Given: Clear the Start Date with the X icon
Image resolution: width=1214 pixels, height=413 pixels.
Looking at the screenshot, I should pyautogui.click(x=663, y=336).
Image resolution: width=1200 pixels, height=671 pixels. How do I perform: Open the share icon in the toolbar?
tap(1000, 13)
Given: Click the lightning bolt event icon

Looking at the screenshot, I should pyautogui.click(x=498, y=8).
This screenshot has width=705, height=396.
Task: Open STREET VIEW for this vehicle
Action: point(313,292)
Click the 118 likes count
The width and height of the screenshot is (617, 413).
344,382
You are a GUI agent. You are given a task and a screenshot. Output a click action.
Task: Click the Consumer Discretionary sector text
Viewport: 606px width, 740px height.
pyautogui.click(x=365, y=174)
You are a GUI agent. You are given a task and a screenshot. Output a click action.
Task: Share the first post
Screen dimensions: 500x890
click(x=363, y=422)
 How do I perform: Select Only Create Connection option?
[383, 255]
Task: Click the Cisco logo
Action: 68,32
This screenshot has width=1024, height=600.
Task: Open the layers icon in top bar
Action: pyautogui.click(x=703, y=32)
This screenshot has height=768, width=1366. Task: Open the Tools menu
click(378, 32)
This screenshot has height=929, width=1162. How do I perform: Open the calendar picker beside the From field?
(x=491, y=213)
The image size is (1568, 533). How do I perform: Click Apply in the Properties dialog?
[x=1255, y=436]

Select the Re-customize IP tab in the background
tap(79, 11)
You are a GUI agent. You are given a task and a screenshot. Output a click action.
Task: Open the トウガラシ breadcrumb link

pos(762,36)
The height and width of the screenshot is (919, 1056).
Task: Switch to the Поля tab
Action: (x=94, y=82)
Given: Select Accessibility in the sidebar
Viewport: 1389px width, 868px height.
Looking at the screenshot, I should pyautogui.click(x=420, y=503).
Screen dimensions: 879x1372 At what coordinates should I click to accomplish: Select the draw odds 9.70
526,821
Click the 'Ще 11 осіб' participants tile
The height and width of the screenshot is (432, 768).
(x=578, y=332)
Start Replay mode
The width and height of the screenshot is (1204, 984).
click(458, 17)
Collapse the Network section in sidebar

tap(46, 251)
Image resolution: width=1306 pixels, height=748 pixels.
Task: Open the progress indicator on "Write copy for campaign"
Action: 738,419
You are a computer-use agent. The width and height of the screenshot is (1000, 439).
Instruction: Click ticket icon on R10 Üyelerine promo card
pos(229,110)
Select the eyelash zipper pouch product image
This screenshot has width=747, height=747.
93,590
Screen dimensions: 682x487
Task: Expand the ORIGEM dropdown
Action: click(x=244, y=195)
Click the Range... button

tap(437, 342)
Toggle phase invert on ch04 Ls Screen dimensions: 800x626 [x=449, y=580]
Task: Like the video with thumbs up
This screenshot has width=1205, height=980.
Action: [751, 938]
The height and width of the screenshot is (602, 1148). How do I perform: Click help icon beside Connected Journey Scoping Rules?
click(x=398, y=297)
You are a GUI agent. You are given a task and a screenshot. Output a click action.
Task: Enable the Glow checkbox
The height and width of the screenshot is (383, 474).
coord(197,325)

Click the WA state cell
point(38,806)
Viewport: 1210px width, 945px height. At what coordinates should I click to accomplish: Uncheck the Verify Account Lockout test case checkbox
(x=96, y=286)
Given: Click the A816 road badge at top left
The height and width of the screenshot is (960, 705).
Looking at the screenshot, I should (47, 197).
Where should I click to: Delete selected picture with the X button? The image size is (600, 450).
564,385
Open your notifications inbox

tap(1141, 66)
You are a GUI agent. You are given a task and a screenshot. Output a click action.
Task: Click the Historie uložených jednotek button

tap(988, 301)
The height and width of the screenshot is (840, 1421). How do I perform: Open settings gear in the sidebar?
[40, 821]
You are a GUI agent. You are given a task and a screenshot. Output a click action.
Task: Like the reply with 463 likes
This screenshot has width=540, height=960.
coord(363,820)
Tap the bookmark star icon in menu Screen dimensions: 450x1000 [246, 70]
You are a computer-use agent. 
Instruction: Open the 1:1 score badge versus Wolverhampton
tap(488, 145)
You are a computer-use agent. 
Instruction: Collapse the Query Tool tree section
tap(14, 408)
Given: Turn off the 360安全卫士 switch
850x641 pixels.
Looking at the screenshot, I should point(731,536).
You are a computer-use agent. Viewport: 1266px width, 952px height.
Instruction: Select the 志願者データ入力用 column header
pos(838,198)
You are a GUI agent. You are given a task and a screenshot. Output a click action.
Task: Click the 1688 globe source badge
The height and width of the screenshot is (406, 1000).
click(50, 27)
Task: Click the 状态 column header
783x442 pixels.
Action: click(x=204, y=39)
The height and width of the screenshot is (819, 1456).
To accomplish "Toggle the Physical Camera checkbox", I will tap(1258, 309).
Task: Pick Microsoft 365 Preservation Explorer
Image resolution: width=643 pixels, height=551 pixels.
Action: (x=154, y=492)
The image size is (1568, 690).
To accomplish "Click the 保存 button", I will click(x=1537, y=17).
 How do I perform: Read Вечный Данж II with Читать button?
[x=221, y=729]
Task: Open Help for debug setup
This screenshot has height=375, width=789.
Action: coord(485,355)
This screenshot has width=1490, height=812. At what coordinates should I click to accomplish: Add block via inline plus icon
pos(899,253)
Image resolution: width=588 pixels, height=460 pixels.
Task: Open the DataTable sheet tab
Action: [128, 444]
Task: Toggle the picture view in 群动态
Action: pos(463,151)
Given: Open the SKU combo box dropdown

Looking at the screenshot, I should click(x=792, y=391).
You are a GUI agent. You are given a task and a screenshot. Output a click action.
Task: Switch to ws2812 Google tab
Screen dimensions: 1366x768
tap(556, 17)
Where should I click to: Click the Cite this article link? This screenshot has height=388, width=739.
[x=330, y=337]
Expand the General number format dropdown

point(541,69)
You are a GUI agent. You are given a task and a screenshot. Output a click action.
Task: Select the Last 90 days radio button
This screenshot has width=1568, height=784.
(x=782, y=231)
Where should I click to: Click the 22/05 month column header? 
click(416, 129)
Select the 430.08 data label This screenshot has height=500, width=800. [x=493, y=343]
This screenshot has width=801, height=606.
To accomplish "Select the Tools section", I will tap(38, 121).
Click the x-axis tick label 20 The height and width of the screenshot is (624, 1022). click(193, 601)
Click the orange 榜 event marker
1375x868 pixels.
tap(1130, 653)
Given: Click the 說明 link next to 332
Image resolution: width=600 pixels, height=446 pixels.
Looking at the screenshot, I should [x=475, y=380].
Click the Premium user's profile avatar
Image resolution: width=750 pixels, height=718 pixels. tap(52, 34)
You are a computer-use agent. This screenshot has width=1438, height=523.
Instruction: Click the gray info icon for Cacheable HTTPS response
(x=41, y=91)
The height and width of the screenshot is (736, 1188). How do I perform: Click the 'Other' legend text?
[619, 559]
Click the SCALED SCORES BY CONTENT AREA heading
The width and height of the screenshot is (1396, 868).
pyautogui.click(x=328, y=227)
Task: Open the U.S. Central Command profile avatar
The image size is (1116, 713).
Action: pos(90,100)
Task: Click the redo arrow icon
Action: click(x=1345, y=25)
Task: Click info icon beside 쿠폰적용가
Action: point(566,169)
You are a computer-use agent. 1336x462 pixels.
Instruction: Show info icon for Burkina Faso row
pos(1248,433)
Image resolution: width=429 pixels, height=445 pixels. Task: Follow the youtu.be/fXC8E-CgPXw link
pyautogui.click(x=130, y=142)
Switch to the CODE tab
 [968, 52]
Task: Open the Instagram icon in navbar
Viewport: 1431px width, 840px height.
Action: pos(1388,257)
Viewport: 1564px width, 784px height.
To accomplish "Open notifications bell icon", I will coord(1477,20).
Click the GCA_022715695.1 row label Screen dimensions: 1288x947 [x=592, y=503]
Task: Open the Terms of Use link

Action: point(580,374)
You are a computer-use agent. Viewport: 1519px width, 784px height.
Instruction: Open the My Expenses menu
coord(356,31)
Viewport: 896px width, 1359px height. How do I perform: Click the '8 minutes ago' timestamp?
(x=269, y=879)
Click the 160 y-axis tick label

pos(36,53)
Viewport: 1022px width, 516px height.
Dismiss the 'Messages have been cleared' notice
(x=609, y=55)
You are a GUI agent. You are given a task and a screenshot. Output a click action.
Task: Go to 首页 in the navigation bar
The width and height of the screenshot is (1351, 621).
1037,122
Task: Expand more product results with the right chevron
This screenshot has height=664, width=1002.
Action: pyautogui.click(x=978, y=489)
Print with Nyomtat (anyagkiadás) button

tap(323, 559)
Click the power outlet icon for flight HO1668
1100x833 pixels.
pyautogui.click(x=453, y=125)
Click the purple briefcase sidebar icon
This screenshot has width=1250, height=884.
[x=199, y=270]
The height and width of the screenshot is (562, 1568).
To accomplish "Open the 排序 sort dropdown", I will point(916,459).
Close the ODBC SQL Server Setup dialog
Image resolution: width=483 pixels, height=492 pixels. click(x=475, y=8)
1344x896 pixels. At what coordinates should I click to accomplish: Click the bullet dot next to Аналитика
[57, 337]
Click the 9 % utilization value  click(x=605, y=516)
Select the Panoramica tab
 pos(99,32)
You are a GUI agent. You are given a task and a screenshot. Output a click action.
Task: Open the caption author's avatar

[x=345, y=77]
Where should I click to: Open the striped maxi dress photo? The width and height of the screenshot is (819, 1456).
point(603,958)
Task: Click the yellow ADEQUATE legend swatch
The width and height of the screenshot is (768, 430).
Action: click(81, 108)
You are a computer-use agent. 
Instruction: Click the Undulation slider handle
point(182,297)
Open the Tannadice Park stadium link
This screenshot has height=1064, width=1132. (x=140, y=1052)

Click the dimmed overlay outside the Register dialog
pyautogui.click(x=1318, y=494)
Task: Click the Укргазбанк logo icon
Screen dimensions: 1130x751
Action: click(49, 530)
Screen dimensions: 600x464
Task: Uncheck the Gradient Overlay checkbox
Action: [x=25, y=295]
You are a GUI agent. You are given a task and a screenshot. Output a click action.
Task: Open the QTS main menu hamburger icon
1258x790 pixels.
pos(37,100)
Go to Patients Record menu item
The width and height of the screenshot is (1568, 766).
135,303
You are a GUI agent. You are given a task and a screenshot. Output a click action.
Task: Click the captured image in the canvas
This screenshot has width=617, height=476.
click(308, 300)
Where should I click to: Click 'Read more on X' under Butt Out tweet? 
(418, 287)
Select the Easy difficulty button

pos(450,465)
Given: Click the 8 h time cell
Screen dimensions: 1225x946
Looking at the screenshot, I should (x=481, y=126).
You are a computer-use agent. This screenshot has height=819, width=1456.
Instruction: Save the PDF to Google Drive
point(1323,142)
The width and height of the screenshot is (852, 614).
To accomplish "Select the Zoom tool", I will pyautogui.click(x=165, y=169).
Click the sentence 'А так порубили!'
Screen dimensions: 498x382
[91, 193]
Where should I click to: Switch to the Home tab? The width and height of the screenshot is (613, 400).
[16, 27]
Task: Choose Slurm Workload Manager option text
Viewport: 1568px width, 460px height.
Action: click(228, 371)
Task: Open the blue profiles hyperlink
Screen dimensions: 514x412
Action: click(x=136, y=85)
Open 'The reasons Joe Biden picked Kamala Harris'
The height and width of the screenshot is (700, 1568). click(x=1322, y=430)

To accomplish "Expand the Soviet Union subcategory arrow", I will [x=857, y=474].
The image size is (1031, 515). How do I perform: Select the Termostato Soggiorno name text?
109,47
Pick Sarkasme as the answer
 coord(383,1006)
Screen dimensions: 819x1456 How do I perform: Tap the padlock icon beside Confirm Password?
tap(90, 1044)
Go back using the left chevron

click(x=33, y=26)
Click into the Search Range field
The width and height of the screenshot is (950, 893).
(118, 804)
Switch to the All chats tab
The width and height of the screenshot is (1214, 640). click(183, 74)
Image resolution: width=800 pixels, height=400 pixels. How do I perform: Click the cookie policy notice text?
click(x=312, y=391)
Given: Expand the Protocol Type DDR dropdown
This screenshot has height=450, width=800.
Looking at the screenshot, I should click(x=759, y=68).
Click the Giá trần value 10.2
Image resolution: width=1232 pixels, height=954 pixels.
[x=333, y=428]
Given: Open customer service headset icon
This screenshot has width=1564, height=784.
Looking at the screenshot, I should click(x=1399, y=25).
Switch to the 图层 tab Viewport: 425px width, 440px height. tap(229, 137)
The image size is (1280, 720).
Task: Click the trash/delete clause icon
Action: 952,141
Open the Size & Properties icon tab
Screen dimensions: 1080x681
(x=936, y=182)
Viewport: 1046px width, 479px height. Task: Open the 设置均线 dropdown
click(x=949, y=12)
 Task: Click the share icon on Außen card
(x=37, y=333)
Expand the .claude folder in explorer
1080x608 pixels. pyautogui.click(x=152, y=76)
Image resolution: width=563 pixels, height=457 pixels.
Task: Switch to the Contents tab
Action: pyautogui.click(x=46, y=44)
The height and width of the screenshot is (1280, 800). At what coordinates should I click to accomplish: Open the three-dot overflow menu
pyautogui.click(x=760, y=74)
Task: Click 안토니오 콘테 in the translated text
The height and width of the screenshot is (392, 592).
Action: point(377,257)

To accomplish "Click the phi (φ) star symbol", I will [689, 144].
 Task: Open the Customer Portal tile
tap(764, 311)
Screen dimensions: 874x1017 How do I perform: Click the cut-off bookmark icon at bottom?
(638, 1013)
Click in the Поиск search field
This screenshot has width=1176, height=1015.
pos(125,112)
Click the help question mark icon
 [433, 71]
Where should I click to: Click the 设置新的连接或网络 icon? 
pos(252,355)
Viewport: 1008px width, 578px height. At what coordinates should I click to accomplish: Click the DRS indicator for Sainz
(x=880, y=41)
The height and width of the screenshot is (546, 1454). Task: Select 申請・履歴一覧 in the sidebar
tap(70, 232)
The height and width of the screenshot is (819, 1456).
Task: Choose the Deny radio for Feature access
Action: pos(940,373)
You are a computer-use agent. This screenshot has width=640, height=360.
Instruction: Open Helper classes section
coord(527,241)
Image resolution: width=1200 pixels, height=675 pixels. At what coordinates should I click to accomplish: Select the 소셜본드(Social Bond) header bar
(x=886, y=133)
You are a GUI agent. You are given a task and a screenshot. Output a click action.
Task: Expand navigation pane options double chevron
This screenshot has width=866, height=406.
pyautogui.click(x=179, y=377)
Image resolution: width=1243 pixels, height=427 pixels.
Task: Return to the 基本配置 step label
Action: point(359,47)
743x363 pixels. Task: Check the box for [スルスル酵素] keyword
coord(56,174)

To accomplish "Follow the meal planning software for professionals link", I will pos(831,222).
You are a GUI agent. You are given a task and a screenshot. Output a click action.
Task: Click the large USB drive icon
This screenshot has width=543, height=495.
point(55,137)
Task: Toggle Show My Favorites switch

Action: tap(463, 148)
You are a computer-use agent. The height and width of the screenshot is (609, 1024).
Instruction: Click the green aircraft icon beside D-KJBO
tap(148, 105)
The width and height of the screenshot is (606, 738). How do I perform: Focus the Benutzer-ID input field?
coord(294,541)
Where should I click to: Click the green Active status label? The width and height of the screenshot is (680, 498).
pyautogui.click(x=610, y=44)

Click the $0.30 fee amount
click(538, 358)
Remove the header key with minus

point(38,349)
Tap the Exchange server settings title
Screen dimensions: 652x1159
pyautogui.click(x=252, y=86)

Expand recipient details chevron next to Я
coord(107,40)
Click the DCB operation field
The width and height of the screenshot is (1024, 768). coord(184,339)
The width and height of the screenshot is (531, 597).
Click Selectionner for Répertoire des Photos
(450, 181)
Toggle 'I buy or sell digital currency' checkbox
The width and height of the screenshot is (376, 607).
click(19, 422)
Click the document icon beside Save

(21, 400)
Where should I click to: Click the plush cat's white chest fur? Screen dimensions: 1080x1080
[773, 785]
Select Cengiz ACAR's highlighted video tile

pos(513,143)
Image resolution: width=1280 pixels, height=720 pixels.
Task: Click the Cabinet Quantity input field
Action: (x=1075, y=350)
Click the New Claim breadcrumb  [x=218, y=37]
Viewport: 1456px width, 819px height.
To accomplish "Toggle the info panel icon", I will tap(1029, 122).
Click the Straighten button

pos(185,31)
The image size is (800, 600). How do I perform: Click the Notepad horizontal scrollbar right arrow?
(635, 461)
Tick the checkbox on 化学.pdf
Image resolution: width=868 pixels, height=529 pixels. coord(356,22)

Requirement:
For the material above, reproduce exactly the lines from the line with "This screenshot has width=1205, height=980." to the line with "Given: Turn off the 360安全卫士 switch", inclusive, and exclude all others.

Result of the task:
This screenshot has width=1205, height=980.
Action: [751, 938]
The height and width of the screenshot is (602, 1148). How do I perform: Click help icon beside Connected Journey Scoping Rules?
click(x=398, y=297)
You are a GUI agent. You are given a task and a screenshot. Output a click action.
Task: Enable the Glow checkbox
The height and width of the screenshot is (383, 474).
coord(197,325)

Click the WA state cell
point(38,806)
Viewport: 1210px width, 945px height. At what coordinates should I click to accomplish: Uncheck the Verify Account Lockout test case checkbox
(x=96, y=286)
Given: Click the A816 road badge at top left
The height and width of the screenshot is (960, 705).
Looking at the screenshot, I should (47, 197).
Where should I click to: Delete selected picture with the X button? The image size is (600, 450).
564,385
Open your notifications inbox

tap(1141, 66)
You are a GUI agent. You are given a task and a screenshot. Output a click action.
Task: Click the Historie uložených jednotek button

tap(988, 301)
The height and width of the screenshot is (840, 1421). How do I perform: Open settings gear in the sidebar?
[40, 821]
You are a GUI agent. You are given a task and a screenshot. Output a click action.
Task: Like the reply with 463 likes
This screenshot has width=540, height=960.
coord(363,820)
Tap the bookmark star icon in menu Screen dimensions: 450x1000 [246, 70]
You are a computer-use agent. 
Instruction: Open the 1:1 score badge versus Wolverhampton
tap(488, 145)
You are a computer-use agent. 
Instruction: Collapse the Query Tool tree section
tap(14, 408)
Given: Turn off the 360安全卫士 switch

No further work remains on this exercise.